Scholars welcome proposals for 'serendipitous' spaces

In the midst of the digital revolution, academy still needs the human touch. Melanie Newman writes

February 18, 2010

The future of learning may be digital, but right now academics need more time and space to meet in person.

Delegates at the Leadership Foundation's higher education leadership summit in London last week applauded The Open University's plans for "blending digital lifestyles and digital work styles", but cheered proposals for souped-up meeting rooms louder still.

Martin Bean, the OU's vice-chancellor and a former Microsoft executive, kicked off the conference on 11 February by calling on universities to use technology to tap into a growing appetite for informal learning.

"Today, higher education is built around institutional accreditation with predefined steps and paths - you come in and you do it our way," he said. But this is a barrier to expansion, he suggested.

"Imagine what will happen when ... informal learners - who are already highly motivated - start getting access to snippets rather than full courses from any institution in the world direct to their mobile devices," he said.

Sir Tim O'Shea, principal and vice-chancellor of the University of Edinburgh, questioned whether this model would enable an informal learner with an interest in solid-state physics to manage the "disciplined hill path" from algebra to functions to calculus to Fourier analysis.

* What to do:
[A] From the article on academics and meeting spaces, copy the passage between "Martin Bean, the" and "for informal learning.", inclusive.
[B] Continue the article on academics and meeting spaces, starting after its last sentence.

* Records shown:
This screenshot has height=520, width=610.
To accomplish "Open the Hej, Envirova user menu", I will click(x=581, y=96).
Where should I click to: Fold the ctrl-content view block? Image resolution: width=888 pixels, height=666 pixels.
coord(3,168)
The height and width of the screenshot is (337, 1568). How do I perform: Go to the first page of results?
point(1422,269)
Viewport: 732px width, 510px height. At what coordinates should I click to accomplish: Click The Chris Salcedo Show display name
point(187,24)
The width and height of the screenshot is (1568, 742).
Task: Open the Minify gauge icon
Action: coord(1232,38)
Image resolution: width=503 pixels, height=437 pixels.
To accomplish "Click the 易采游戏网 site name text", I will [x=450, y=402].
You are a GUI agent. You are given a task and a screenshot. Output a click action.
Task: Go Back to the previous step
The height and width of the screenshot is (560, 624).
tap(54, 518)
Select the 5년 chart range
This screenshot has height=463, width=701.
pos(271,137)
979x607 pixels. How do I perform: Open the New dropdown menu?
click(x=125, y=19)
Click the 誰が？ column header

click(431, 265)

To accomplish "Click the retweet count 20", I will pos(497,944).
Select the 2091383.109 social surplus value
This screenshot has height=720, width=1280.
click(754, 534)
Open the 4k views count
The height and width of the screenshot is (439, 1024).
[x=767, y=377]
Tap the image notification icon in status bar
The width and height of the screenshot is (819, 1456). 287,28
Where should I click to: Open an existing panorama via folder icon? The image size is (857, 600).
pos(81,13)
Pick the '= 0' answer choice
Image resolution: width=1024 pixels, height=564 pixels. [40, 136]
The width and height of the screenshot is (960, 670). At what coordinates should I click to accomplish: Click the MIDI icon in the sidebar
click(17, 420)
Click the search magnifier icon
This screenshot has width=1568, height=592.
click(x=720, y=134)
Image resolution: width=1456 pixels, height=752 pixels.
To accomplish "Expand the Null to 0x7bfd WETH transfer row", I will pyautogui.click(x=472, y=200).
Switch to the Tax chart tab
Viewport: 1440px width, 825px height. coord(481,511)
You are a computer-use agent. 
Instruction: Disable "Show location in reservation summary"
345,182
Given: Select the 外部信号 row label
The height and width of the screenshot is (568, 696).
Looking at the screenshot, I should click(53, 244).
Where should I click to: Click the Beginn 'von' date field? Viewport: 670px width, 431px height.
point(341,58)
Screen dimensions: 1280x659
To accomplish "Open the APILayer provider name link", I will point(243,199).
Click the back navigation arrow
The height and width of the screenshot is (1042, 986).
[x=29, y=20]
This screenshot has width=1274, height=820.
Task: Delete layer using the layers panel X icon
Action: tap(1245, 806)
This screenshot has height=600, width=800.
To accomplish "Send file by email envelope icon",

* Numbered answers:
[A]
Martin Bean, the OU's vice-chancellor and a former Microsoft executive, kicked off the conference on 11 February by calling on universities to use technology to tap into a growing appetite for informal learning.

[B]
But Mr Bean said: "We are coming at it through mentors, guidance, prescriptive pathways and platforms that point people to where they would logically go next.

"It's almost as if the systems now need to do the same as we currently do face to face and on the phone with new students."

Despite this technical wizardry, it seems that online spaces are not what academics want in 2010: instead, many want real spaces to talk.

In a Dragons' Den-style session, Geoffrey Crossick, warden of Goldsmiths, University of London, and Jose Chambers, assistant vice-chancellor of the University of Winchester, pitched ideas for "collaborative spaces".

Professor Crossick advocated a "Heidegger Centre": an off-campus "space for interaction" where academics, postgraduates and "external players" could have "serendipitous encounters" across disciplines.

Academics would bid for time in the centre, work on five or six projects and leave as soon as they obtained a grant.

Asked whether the centre should be online, Professor Crossick said: "It's people in a room together that produce the best outcomes."

Professor Chambers also called for "serendipitous encounters", but did not want academics to have to plan them in advance.

She said the "well university" was not merely one where the physical wellbeing of staff was looked after: "It's one where there is space for meeting and living the life of the mind."

In another session, Susan Greenfield, professor of synaptic pharmacology at the University of Oxford, said that children who spend a large proportion of their time in front of computer screens may not gain the variety of experience necessary for creativity.

Cyberspace is no substitute for real-life complexity, she said: "People with autism are more comfortable with avatars ... You can't have good eye contact in Second Life."